WHAT IS NEEDED - Among the entries below, copy every line that carries the word "computer".

MATERIAL PROVIDED -
....
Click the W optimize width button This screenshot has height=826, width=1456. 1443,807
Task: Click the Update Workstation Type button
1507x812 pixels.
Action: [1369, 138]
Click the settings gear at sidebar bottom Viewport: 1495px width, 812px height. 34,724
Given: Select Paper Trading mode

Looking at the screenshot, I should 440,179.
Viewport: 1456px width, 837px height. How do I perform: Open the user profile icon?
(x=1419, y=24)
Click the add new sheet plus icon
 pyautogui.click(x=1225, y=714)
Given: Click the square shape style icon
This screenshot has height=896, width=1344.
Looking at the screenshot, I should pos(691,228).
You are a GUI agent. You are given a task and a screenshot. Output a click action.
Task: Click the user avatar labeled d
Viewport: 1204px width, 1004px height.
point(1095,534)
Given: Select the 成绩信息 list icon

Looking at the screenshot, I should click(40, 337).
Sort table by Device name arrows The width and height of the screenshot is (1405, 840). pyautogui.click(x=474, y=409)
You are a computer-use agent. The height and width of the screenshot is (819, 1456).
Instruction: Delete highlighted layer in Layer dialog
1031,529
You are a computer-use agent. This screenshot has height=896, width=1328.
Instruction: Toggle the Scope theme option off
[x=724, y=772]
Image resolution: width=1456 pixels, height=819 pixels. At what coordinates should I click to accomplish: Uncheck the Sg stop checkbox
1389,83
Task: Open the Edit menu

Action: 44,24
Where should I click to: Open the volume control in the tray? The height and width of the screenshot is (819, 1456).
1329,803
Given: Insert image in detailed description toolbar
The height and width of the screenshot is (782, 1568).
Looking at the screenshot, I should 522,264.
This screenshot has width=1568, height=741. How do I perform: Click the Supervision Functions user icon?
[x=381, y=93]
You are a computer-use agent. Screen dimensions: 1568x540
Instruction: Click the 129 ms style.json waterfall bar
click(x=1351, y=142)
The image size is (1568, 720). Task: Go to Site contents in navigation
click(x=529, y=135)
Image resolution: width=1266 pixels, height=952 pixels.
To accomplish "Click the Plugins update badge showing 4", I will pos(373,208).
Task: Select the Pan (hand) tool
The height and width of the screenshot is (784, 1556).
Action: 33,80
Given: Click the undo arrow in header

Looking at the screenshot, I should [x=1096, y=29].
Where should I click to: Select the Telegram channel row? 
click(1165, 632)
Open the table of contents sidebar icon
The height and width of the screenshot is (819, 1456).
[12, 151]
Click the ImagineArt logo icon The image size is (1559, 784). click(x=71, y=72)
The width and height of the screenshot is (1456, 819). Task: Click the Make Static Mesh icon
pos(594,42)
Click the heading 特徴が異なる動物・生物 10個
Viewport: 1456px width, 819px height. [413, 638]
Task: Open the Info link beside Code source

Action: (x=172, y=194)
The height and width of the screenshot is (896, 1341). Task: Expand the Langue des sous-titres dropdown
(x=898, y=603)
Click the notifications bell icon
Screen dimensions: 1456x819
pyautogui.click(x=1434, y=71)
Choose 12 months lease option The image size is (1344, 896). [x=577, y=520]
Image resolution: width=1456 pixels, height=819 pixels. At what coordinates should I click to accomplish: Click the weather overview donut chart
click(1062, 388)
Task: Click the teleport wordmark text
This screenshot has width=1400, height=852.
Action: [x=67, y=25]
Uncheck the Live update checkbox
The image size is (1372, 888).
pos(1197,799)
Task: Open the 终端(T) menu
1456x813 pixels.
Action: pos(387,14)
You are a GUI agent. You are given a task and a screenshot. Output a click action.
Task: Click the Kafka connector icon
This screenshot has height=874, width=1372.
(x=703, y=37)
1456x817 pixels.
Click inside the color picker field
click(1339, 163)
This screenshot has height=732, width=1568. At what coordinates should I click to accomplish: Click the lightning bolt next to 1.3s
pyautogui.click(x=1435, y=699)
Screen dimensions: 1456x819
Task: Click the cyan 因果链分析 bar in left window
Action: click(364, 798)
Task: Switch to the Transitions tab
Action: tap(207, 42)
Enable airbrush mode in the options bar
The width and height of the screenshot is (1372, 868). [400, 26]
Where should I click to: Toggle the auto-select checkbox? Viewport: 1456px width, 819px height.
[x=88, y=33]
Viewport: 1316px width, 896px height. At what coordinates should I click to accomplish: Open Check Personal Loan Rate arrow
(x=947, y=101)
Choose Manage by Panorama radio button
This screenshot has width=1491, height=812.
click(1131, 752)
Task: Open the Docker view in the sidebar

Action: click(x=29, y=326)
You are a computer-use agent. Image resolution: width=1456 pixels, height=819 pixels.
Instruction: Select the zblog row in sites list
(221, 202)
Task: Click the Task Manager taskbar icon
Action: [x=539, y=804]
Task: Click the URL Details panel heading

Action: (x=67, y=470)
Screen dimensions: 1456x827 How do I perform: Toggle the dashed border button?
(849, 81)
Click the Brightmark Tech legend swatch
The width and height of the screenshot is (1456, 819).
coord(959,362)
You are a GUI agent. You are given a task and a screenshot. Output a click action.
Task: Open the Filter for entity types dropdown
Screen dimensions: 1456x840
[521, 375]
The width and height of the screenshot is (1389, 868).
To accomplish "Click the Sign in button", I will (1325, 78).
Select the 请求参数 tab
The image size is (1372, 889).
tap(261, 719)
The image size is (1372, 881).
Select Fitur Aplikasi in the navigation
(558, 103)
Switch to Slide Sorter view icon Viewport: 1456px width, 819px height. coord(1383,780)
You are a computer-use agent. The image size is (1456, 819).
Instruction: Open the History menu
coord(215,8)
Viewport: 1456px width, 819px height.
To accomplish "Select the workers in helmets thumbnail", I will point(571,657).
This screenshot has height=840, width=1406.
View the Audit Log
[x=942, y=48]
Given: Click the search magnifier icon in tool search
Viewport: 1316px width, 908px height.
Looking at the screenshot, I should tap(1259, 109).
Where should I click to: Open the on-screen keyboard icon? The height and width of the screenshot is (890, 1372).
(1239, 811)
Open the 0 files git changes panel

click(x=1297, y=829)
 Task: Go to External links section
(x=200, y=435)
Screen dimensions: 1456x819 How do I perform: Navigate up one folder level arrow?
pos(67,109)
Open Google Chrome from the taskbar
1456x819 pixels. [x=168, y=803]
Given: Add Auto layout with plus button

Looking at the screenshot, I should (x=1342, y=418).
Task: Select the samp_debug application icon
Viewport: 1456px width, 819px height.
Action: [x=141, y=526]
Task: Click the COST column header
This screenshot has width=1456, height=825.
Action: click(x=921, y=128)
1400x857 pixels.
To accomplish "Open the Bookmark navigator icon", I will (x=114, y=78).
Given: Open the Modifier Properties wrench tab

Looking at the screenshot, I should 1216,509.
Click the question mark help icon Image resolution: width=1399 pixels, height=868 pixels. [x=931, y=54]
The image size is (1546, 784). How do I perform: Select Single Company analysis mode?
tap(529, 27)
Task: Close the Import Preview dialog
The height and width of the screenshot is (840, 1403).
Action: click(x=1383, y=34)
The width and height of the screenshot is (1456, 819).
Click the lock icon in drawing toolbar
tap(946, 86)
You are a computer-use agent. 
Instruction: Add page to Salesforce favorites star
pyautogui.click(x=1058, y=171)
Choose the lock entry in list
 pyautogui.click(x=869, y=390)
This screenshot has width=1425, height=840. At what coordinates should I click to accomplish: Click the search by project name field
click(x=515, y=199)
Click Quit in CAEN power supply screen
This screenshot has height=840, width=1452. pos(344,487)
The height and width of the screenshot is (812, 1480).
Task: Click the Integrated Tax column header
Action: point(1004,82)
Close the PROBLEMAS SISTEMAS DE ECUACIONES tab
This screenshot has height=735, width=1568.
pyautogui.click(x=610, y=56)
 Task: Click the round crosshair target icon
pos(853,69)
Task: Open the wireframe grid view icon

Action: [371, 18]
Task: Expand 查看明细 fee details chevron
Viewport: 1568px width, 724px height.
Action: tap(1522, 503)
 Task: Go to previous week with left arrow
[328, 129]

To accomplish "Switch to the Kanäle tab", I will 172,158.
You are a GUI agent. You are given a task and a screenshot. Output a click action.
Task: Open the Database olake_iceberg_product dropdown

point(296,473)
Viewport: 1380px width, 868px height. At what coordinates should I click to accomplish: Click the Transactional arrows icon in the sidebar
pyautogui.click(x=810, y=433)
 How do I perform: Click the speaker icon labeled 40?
....
SOLUTION TO THIS TASK -
You are a computer-use agent. The height and width of the screenshot is (819, 1456).
You are a computer-use agent. This screenshot has height=896, width=1328.
You are a computer-use agent. Screen dimensions: 1568x540
You are a computer-use agent. Image resolution: width=1456 pixels, height=819 pixels.
You are a computer-use agent. The image size is (1456, 819).
You are a computer-use agent. 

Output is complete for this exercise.